--- What to do ---
Your task is to write out the complete listing exactly as it is shown.

--- Records to use ---
---

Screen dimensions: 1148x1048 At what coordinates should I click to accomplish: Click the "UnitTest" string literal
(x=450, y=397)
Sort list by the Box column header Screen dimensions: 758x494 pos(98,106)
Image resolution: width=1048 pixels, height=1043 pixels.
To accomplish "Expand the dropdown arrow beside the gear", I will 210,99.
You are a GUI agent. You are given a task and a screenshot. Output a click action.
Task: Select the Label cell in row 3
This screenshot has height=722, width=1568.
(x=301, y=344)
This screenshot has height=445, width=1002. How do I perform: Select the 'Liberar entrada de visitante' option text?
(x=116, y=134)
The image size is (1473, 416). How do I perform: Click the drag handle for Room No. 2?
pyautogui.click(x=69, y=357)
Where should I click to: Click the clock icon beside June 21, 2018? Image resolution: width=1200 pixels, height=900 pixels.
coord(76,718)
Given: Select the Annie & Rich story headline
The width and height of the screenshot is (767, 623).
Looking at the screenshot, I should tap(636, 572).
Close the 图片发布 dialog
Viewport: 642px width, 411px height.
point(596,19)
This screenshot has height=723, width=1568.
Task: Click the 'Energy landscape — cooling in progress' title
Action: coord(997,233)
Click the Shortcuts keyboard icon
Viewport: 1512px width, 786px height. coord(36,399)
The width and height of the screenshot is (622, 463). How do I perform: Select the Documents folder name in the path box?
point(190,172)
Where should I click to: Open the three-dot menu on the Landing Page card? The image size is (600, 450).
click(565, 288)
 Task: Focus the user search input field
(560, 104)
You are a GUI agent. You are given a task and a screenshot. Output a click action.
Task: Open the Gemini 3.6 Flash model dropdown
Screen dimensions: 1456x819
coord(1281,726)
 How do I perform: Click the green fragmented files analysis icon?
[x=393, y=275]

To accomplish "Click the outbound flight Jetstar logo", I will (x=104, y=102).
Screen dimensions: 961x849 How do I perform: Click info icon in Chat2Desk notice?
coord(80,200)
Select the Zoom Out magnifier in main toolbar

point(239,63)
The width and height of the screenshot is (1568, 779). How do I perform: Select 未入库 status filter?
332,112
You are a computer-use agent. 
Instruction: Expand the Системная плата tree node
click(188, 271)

---

--- Reply to the exercise ---
Screen dimensions: 1148x1048 At what coordinates should I click to accomplish: Click the "UnitTest" string literal
(x=450, y=397)
Sort list by the Box column header Screen dimensions: 758x494 pos(98,106)
Image resolution: width=1048 pixels, height=1043 pixels.
To accomplish "Expand the dropdown arrow beside the gear", I will 210,99.
You are a GUI agent. You are given a task and a screenshot. Output a click action.
Task: Select the Label cell in row 3
This screenshot has height=722, width=1568.
(x=301, y=344)
This screenshot has height=445, width=1002. How do I perform: Select the 'Liberar entrada de visitante' option text?
(x=116, y=134)
The image size is (1473, 416). How do I perform: Click the drag handle for Room No. 2?
pyautogui.click(x=69, y=357)
Where should I click to: Click the clock icon beside June 21, 2018? Image resolution: width=1200 pixels, height=900 pixels.
coord(76,718)
Given: Select the Annie & Rich story headline
The width and height of the screenshot is (767, 623).
Looking at the screenshot, I should tap(636, 572).
Close the 图片发布 dialog
Viewport: 642px width, 411px height.
point(596,19)
This screenshot has height=723, width=1568.
Task: Click the 'Energy landscape — cooling in progress' title
Action: coord(997,233)
Click the Shortcuts keyboard icon
Viewport: 1512px width, 786px height. coord(36,399)
The width and height of the screenshot is (622, 463). How do I perform: Select the Documents folder name in the path box?
point(190,172)
Where should I click to: Open the three-dot menu on the Landing Page card? The image size is (600, 450).
click(565, 288)
 Task: Focus the user search input field
(560, 104)
You are a GUI agent. You are given a task and a screenshot. Output a click action.
Task: Open the Gemini 3.6 Flash model dropdown
Screen dimensions: 1456x819
coord(1281,726)
 How do I perform: Click the green fragmented files analysis icon?
[x=393, y=275]

To accomplish "Click the outbound flight Jetstar logo", I will (x=104, y=102).
Screen dimensions: 961x849 How do I perform: Click info icon in Chat2Desk notice?
coord(80,200)
Select the Zoom Out magnifier in main toolbar

point(239,63)
The width and height of the screenshot is (1568, 779). How do I perform: Select 未入库 status filter?
332,112
You are a computer-use agent. 
Instruction: Expand the Системная плата tree node
click(188, 271)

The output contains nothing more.